» INSTRUCTIONS FOR THE TASK: Please transcribe, exactly and only, the lines of the records below from the one holding "Where should I click to: Switch" to the very end.

#### DATA SECTION

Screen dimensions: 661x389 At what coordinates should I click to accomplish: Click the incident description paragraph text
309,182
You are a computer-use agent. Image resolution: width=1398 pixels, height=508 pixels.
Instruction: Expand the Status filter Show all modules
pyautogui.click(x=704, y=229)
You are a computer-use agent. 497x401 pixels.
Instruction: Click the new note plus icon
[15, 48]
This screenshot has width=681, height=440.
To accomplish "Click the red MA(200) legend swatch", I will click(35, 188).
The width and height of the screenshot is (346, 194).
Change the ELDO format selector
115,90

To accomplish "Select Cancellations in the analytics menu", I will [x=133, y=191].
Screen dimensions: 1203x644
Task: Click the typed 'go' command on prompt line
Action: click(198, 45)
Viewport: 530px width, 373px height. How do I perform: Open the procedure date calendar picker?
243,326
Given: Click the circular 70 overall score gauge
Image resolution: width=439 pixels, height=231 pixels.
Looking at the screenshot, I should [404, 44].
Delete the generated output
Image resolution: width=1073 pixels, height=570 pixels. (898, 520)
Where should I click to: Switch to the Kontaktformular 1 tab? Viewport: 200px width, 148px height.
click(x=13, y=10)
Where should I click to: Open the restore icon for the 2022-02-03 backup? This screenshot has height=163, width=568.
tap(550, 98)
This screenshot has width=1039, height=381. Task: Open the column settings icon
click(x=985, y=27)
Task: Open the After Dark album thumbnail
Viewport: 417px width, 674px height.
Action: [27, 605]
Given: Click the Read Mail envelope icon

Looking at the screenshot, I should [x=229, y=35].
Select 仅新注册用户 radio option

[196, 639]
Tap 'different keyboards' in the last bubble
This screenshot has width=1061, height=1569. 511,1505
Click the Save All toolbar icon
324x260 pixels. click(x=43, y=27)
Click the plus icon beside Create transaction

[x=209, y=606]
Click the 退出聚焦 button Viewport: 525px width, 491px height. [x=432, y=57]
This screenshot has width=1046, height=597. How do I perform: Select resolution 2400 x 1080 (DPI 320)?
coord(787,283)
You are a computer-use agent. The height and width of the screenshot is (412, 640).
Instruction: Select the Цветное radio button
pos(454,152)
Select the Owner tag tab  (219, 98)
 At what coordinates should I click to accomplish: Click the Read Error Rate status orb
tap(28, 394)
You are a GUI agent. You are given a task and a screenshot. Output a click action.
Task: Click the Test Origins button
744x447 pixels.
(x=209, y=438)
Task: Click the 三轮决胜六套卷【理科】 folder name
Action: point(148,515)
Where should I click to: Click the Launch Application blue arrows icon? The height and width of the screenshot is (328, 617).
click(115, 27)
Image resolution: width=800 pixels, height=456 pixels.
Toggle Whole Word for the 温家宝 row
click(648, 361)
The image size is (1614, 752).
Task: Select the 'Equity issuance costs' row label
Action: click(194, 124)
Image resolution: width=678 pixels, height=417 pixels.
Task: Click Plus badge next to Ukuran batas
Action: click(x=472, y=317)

########

» REPLY:
Where should I click to: Switch to the Kontaktformular 1 tab? Viewport: 200px width, 148px height.
click(x=13, y=10)
Where should I click to: Open the restore icon for the 2022-02-03 backup? This screenshot has height=163, width=568.
tap(550, 98)
This screenshot has width=1039, height=381. Task: Open the column settings icon
click(x=985, y=27)
Task: Open the After Dark album thumbnail
Viewport: 417px width, 674px height.
Action: [27, 605]
Given: Click the Read Mail envelope icon

Looking at the screenshot, I should [x=229, y=35].
Select 仅新注册用户 radio option

[196, 639]
Tap 'different keyboards' in the last bubble
This screenshot has width=1061, height=1569. 511,1505
Click the Save All toolbar icon
324x260 pixels. click(x=43, y=27)
Click the plus icon beside Create transaction

[x=209, y=606]
Click the 退出聚焦 button Viewport: 525px width, 491px height. [x=432, y=57]
This screenshot has width=1046, height=597. How do I perform: Select resolution 2400 x 1080 (DPI 320)?
coord(787,283)
You are a computer-use agent. The height and width of the screenshot is (412, 640).
Instruction: Select the Цветное radio button
pos(454,152)
Select the Owner tag tab  (219, 98)
 At what coordinates should I click to accomplish: Click the Read Error Rate status orb
tap(28, 394)
You are a GUI agent. You are given a task and a screenshot. Output a click action.
Task: Click the Test Origins button
744x447 pixels.
(x=209, y=438)
Task: Click the 三轮决胜六套卷【理科】 folder name
Action: point(148,515)
Where should I click to: Click the Launch Application blue arrows icon? The height and width of the screenshot is (328, 617).
click(115, 27)
Image resolution: width=800 pixels, height=456 pixels.
Toggle Whole Word for the 温家宝 row
click(648, 361)
The image size is (1614, 752).
Task: Select the 'Equity issuance costs' row label
Action: click(194, 124)
Image resolution: width=678 pixels, height=417 pixels.
Task: Click Plus badge next to Ukuran batas
Action: click(x=472, y=317)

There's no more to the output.